What does Pride and Prejudice and Zombies, the Grahame-Smith/Austen mash-up that pits the sisters Bennet against hordes of the undead while they try to navigate the propriety-minefield of Regency era England and get married in the process, tell us about the publishing industry? What could it possibly indicate about the current literary climate?
What the hell is a “literary climate” anyway?
Well, listen. Publishing companies have been going absolutely crazy for the last fifteenish years in their attempts to run their business like Goldman Sachs, hyping up big sellers while cutting cost on the lower ends: editors, imprints, and new authors. They’ve left the old model with a small and steady trickle of profit for a new paradigm that aims to make huge money but hasn’t been. There’s an excellent article about this trend in New York Magazine, which can be found here/.

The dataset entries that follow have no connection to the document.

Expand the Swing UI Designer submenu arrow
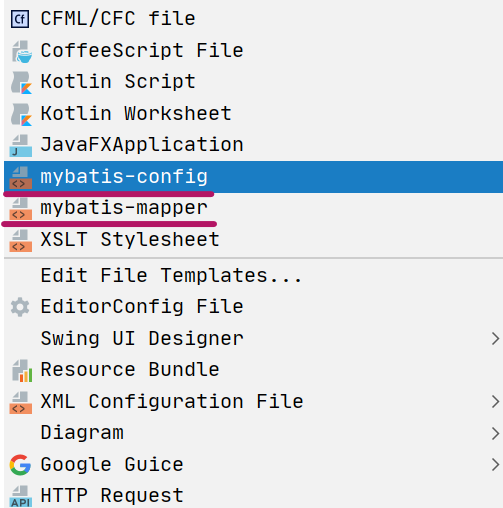503x508 pixels. pos(495,339)
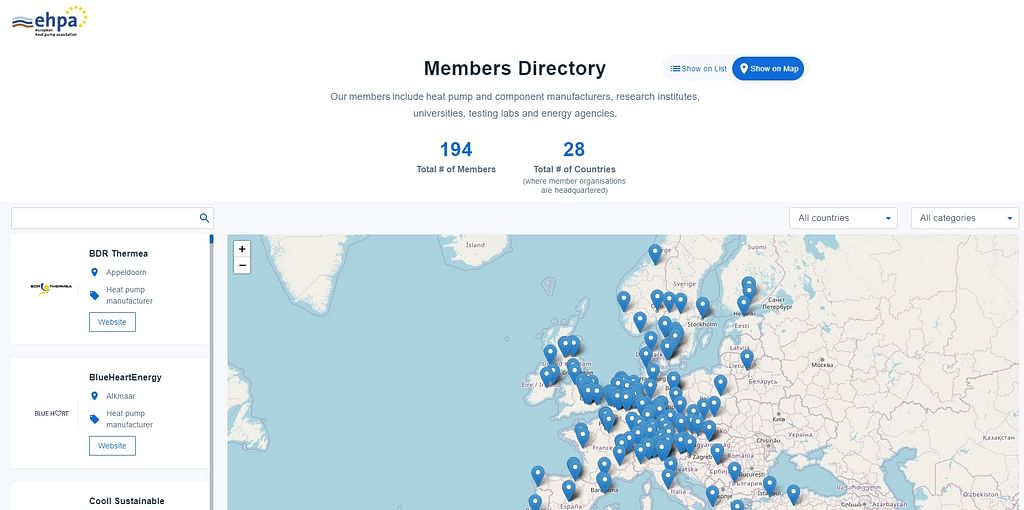The height and width of the screenshot is (510, 1024).
Task: Switch to Show on List view
Action: (698, 69)
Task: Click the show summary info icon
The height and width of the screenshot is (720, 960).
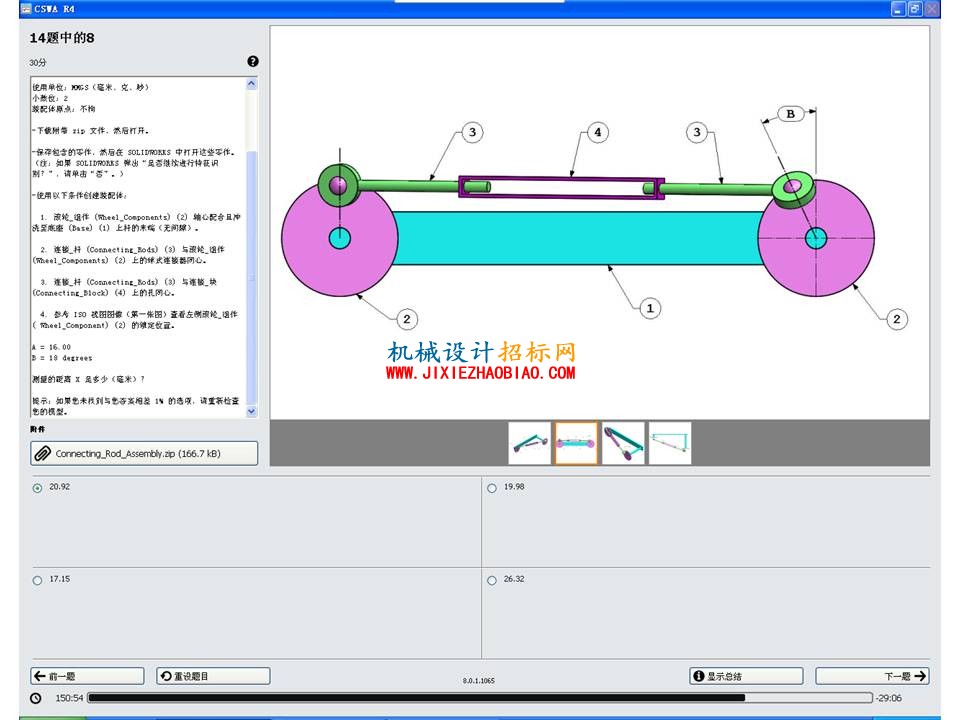Action: coord(699,676)
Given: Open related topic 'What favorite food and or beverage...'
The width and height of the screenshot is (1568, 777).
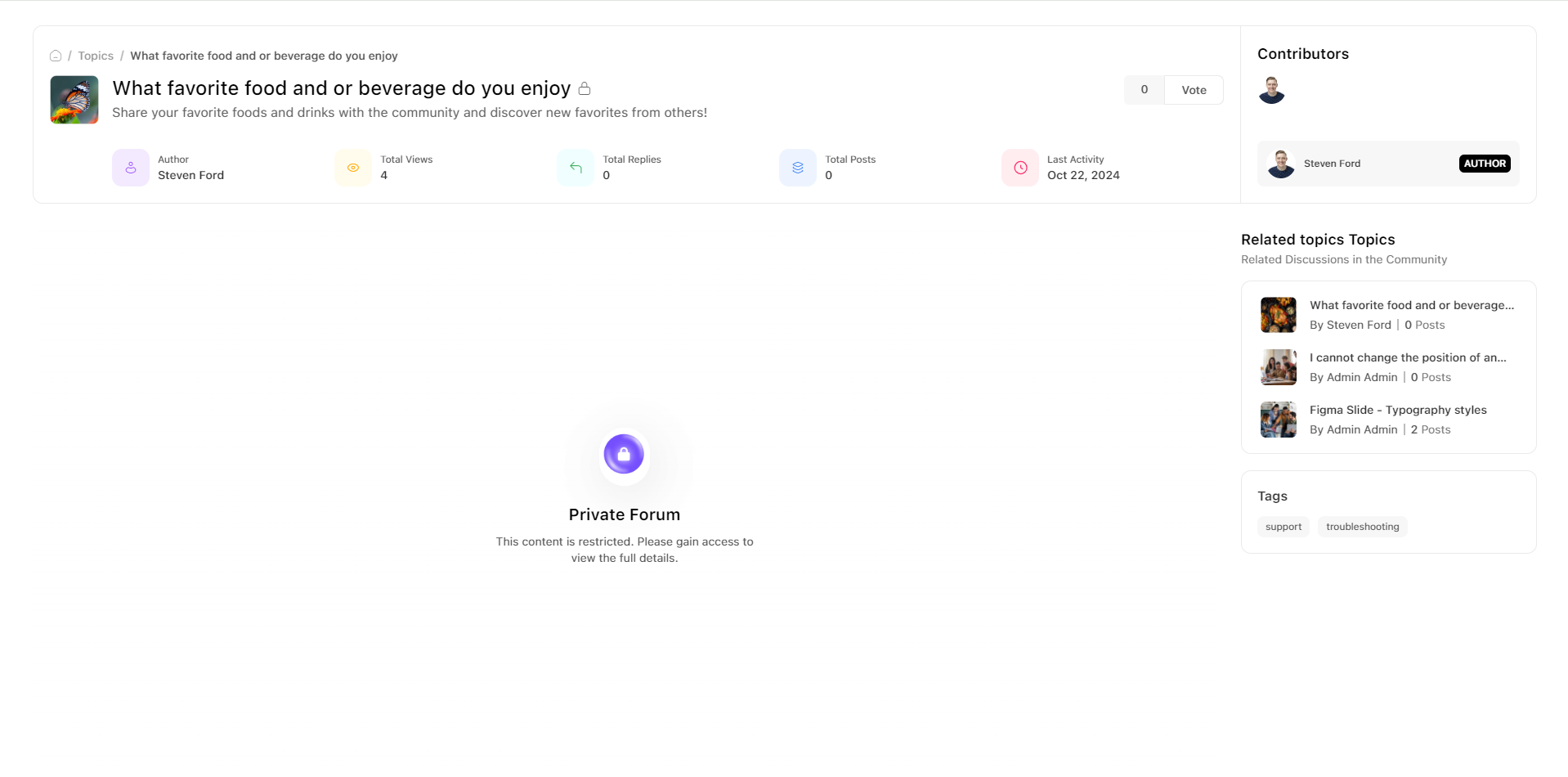Looking at the screenshot, I should pos(1411,305).
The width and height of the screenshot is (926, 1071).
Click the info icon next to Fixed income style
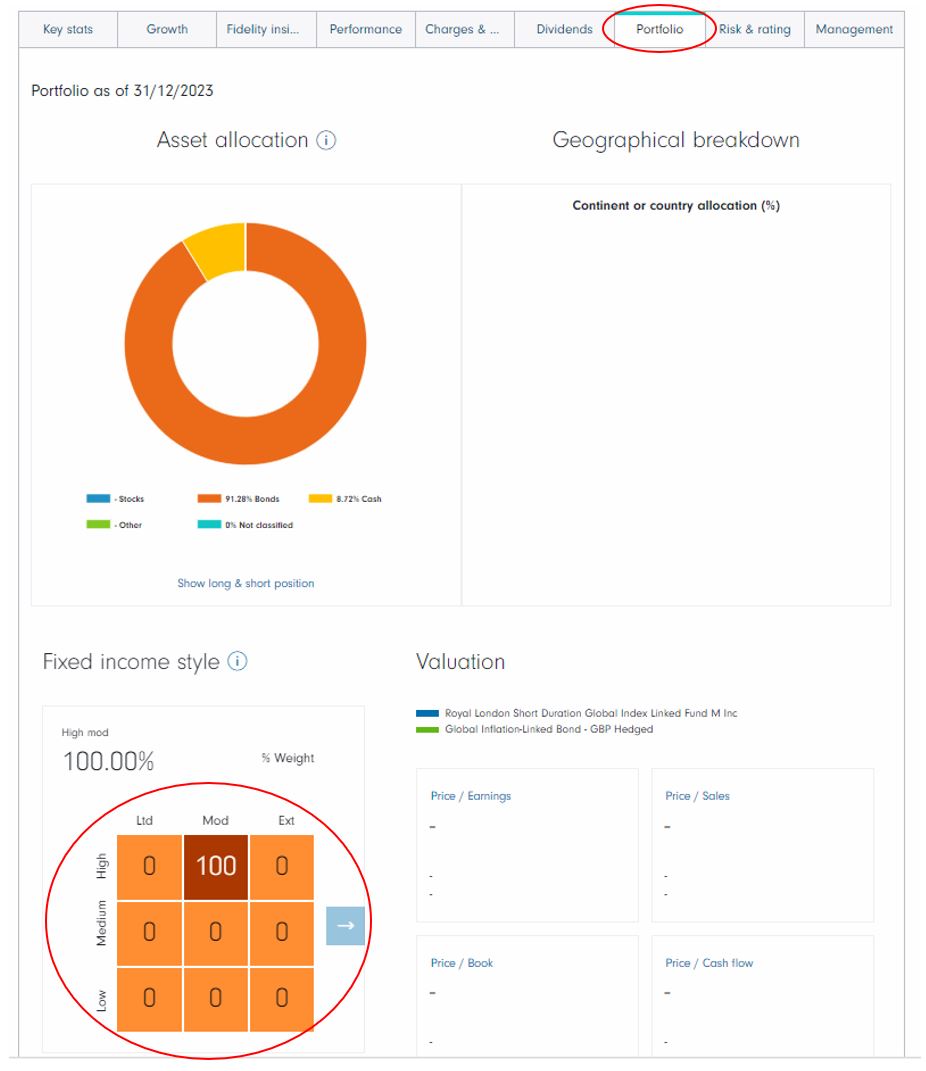237,662
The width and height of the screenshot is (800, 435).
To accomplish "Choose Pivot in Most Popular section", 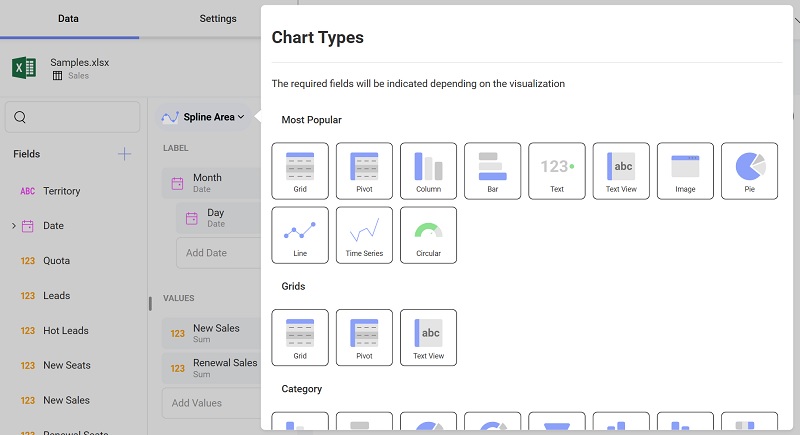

Okay. So. The big-selling stand-bys—King, Brown, Koontz, Steele, Rowling—aren’t cutting it anymore (when you shoot a drug—in this case, money—into your eyeballs enough, you start to need a bigger dose), and nobody wants to give a reasonable advance to your recent MFA grad that wants to publish his first novel about lovers who murder each other (apologies to M. Doughty), so what’s going to happen?
Instead of paying new authors reams of money (actually, very little, all things considered) for something they worked on for years and years without even the guarantee of publication (can somebody please cut Helen DeWitt a check, please? For fuck’s sake…), publishing companies are putting out revised or alternate editions of old books, unfinished books, or books that were never deemed fit for publication, all by dead authors whose names are definitely going to move some product off the shelves.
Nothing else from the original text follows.